▶ _Estratto selezionato_:

'''

L'aggressione, durata appena cinque secondi, è stata ripresa dalle telecamere di videosorveglianza della zona. La donna, con un cappotto chiaro, nelle mani la borsa e la tracolla con il computer, cammina vicino a un parcheggio di biciclette tra due grattacieli della piazza, quando l'uomo arriva alle sue spalle e la colpisce alla schiena. Un colpo secco e violento, prima di allontanarsi in fretta.
Dirigente di Finlombarda, la società finanziaria della Regione Lombardia, Anna Laura Valsecchi è responsabile dell'ufficio Stipula ed Erogazioni di Finlombarda: è sposata e madre di una bambina. La 43enne stava andando a lavorare quando è stata aggredita alle spalle da un uomo a volto scoperto. Quando è stata soccorsa, aveva un lungo coltello da cucina conficcato nella schiena, sul fianco.
Vincenzo Lanni, 59 anni, solitario e fanatico dei gialli. Nel 2015 la cronaca si è già occupata di lui. Il 20 agosto 2015 ha colpito in strada, con un coltello da cucina con una lama di 23 centimetri, due pensionati a Villa di Serio (il primo) e ad Alzano Lombardo (l'altro), in provincia di Bergamo. Il giudice per l’udienza preliminare Tino Palestra lo ha condannato il 19 maggio 2016 a otto anni di carcere più altri tre da scontare in una struttura psichiatrica, riconoscendo l’attenuante della semi infermità mentale. La Procura aveva chiesto un anno in più dietro le sbarre, mentre l'avvocata Cinzia Pezzotta aveva invocato la condanna minima.
"Non ero in me", aveva spiegato nel corso del processo. Affetto da un disturbo schizoide della personalità e una capacità di intendere e di volere "grandemente scemata", alle sue vittime aveva inviato una lettera di scuse.
L'uomo al pubblico ministero aveva confessato l'intenzione di uccidere delle donne come reazione alla frustrazione per la sua vita, che giudicava fallimentare. Una promessa macabra, a rileggere la stampa di allora, che oggi si è quasi compiuta.
Originario di Bergamo, nessuna moglie o fidanzata, nessun amico e una sorella gemella che lo ha riconosciuto dall'immagine diffusa dai carabinieri, su autorizzazione della Procura di Milano, per dare un nome al sospettato del tentato omicidio. Appassionato di scacchi, amante di polizieschi e trattati di criminologia, nel 2012 aveva perso il lavoro di programmatore informatico. Anche dieci anni fa dunque si era procurato un coltello dalla cucina e nel giro di poche ore aveva colpito due volte. Mentre i carabinieri erano già impegnati a dargli la caccia, armato di un cavo per le cuffie da usare come laccio per strangolare, era pronto a colpire la prima donna sola che avrebbe incontrato. Per fortuna non si è presentata l’occasione.
Anche nel 2015 è stato tradito da una telecamera. Era stato ripreso con una borsa di tela verde mentre si allontanava a piedi dalla zona della prima aggressione. Una scena quasi identica a quella immortalata oggi dalle telecamere che puntavano sulla piazza in zona Garibaldi. E' stato rintracciato all’interno di un albergo del capoluogo, dove era ospite da qualche giorno, dopo essere stato allontanato da una comunità di recupero del Varesotto. Con sé aveva i vestiti indossati nel corso dell’aggressione. Anche questa volta non sono emersi collegamenti tra lui e la vittima.

'''

▶ _Esercizi_:
1. Ricopi fedelmente il passo dell'articolo sull'aggressione da "L'uomo al pubblico" a "è quasi compiuta.".
2. Secondo l'articolo sull'aggressione, a quale pena fu condannato Vincenzo Lanni il 19 maggio 2016?
3. Prosegua l'articolo sull'aggressione ad Anna Laura Valsecchi a partire dalla sua ultima frase.

▶ _Dati registrati_:

'''

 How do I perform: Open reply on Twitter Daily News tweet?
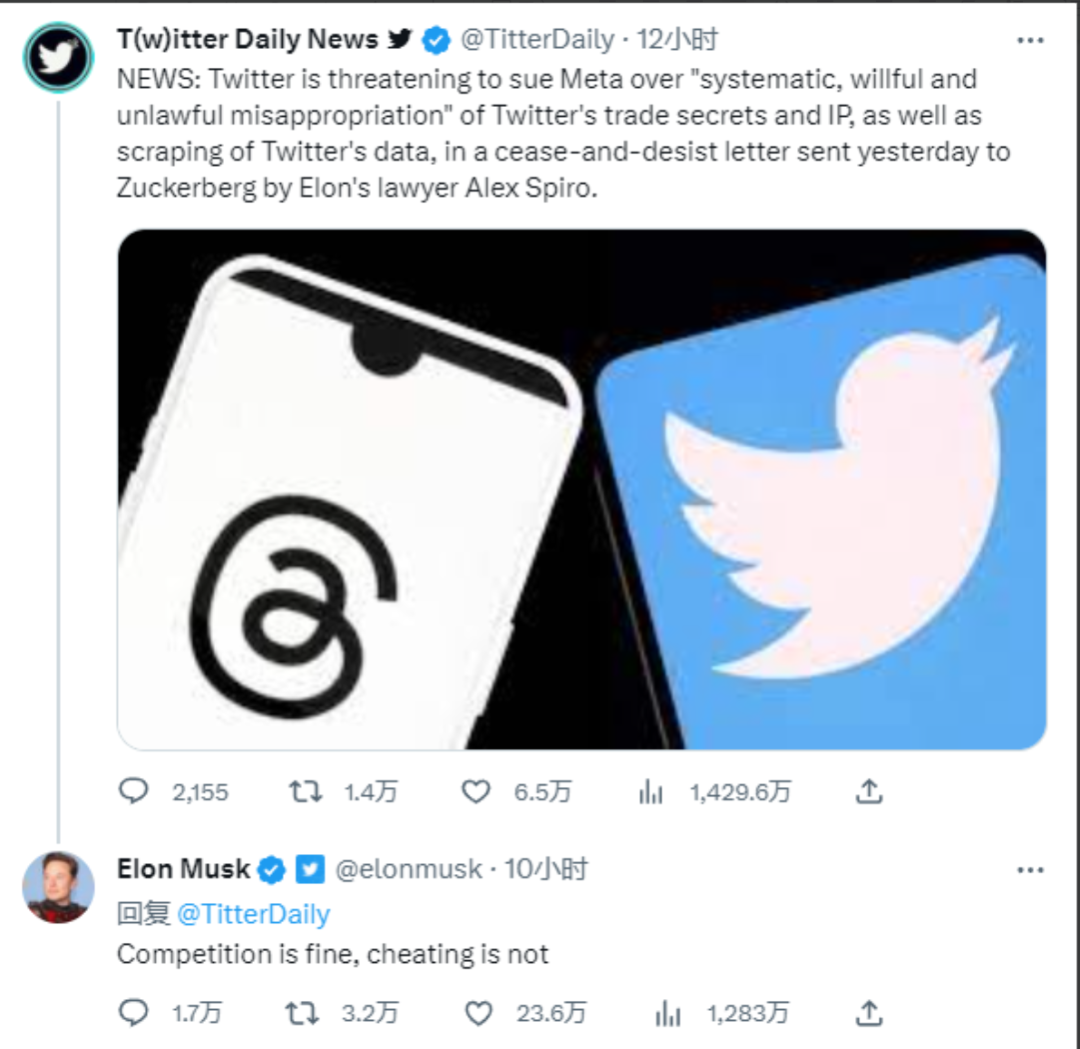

'''

▶ _Risposte_:
1.
L'uomo al pubblico ministero aveva confessato l'intenzione di uccidere delle donne come reazione alla frustrazione per la sua vita, che giudicava fallimentare. Una promessa macabra, a rileggere la stampa di allora, che oggi si è quasi compiuta.

2. A otto anni di carcere, più altri tre da scontare in una struttura psichiatrica.

3.
"Evidentemente questi 8 anni di carcere più tre in Rems non sono serviti a nulla", dice all'Adnkronos, senza nascondere l'amarezza, l'avvocata Cinzia Pezzotta, che nel 2015 difese Lanni.
Sono state proprio le modalità della brutale aggressione a "risvegliare un brutto ricordo" nell'ex legale. "Ho visto il fotogramma e onestamente non l'ho riconosciuto, perché all'epoca aveva pochissimi capelli biondicci. Però quando ho sentito del coltello lasciato nella schiena, mi è immediatamente balzata alla mente la persona", dice l'avvocata Pezzotta, che non ha più contatti con Lanni dal 2016, quando il 59enne venne trasferito dal carcere di Bergamo a quello milanese di Opera. Nel 2015 "era stata fatta la perizia psichiatrica" e il 59enne "era stato dichiarato parzialmente incapace di intendere di volere, ma non totalmente", dice l'ex legale, che ricorda Lanni come "una persona sicuramente molto depressa, molto chiusa in sé stessa. Però il racconto di quello che aveva fatto era molto lucido e molto dettagliato".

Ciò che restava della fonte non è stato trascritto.